I consumatori italiani si preoccupano molto dell’inflazione. Invece nei prossimi mesi il pericolo da cui l’Italia e l’economia mondiale in generale dovranno guardarsi potrebbe essere la riduzione generalizzata dei prezzi. I venti deflazionistici soffiano sulla scia del rallentamento indotto dalle restrizioni del credito seguite alla crisi dei mutui che pian piano si sta trasmettendo a tutta l’economia americana prima e poi all’Europa. Ma di deflazioni non se ne sono più viste dopo gli anni Trenta. Ed è particolarmente difficile combattere un fenomeno che non si conosce.

PIU’ ALTI I TASSI, PIU’ FORTI LE CRITICHE

La Bce rialza i tassi nonostante le pressioni dei politici europei. Perché cedere a quelle richieste equivarrebbe a una perdita netta di credibilità. Ma anche dai tecnici sono arrivate critiche. Eppure il modo migliore di condurre la politica monetaria è muovere i tassi oggi affinché le previsioni di inflazione da qui a 18-24 mesi appaiano in linea con determinati obiettivi. A condizione, però, che la banca centrale spieghi con chiarezza come e perché le sue decisioni di oggi influiscono sulla elaborazione delle previsioni stesse. Proprio quello che la Bce non fa.

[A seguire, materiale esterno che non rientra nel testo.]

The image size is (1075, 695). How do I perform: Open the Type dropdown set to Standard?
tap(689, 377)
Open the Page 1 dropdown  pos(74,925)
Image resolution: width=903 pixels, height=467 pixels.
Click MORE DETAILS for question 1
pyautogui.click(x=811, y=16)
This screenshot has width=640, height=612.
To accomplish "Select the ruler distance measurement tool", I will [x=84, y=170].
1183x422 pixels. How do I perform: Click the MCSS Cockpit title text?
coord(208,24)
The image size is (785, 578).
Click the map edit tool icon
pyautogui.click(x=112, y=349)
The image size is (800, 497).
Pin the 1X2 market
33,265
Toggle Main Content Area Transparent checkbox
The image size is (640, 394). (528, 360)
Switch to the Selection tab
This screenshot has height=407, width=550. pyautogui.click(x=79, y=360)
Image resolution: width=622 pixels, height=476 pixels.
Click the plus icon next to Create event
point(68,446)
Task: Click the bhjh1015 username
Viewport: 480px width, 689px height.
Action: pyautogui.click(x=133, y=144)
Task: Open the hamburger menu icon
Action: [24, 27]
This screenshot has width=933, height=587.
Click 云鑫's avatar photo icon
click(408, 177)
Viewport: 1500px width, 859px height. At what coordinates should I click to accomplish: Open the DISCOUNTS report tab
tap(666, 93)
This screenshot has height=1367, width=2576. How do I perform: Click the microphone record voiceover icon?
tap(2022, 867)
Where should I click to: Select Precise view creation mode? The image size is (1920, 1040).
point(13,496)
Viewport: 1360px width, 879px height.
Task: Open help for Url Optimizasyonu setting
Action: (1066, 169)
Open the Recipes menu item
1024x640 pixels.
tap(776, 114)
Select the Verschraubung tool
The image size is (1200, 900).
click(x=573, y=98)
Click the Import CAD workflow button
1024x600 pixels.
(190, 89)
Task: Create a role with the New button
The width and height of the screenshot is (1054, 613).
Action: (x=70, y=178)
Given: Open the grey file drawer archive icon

UN BEL DAZIO ANTI-INFLAZIONE?

Il ministro dell’Agricoltura Luca Zaia, di fronte ad una platea amica a Mogliano Veneto (TV), ha lanciato la sua idea: ci vorrebbe un dazio europeo per aumentare la produzione agricola interna, difendere il mercato dei prodotti agricoli e, in tal modo, combattere l’aumento dei prezzi dei cereali. Non ci posso credere, direbbe Aldo del popolare trio Aldo, Giovanni e Giacomo. L’inflazione in giugno ha raggiunto il 3,8%, mai così alta da 12 anni. Pane e pasta hanno contribuito a questo aumento rispettivamente con un +13% e +22% annuo. E il ministro, non contento di ciò che passa il mercato mondiale di questi tempi, vuole anche tassare le importazioni di cereali. E’ vero che una tassa sulle importazioni, dicono i libri di economia, favorisce i produttori interni a discapito di quelli esteri. Ma lo fa a discapito del benessere complessivo dell’economia perché incoraggia produttori forse italiani ma certamente inefficienti. E lo fa togliendo i soldi dalle tasche dei consumatori. A giudicare dai dati sull’inflazione, gli italiani con i problemi più grossi per arrivare alla fine del mese sono i consumatori, non i produttori, tanto meno i produttori di cereali che continuano a godere dei supporti di reddito garantiti dalla Politica Agricola Comune dopo la riforma del 2003. Almeno la Robin Tax di Tremonti è una tassa sui profitti che non aumenta i costi di produzione e quindi di per sé potrebbe non essere trasferita sui prezzi finali (anche se sulla benevolenza di petrolieri e banchieri sarebbe meglio non fare conto). Ma un dazio sulle importazioni di grano, no: aumenterebbe di sicuro i costi e sarebbe trasferito pari pari su più alti prezzi dei cereali, del pane e della pasta. Ministro Zaia, non sarebbe meglio ripensare alla sua idea ed evitare così di far piovere sul bagnato?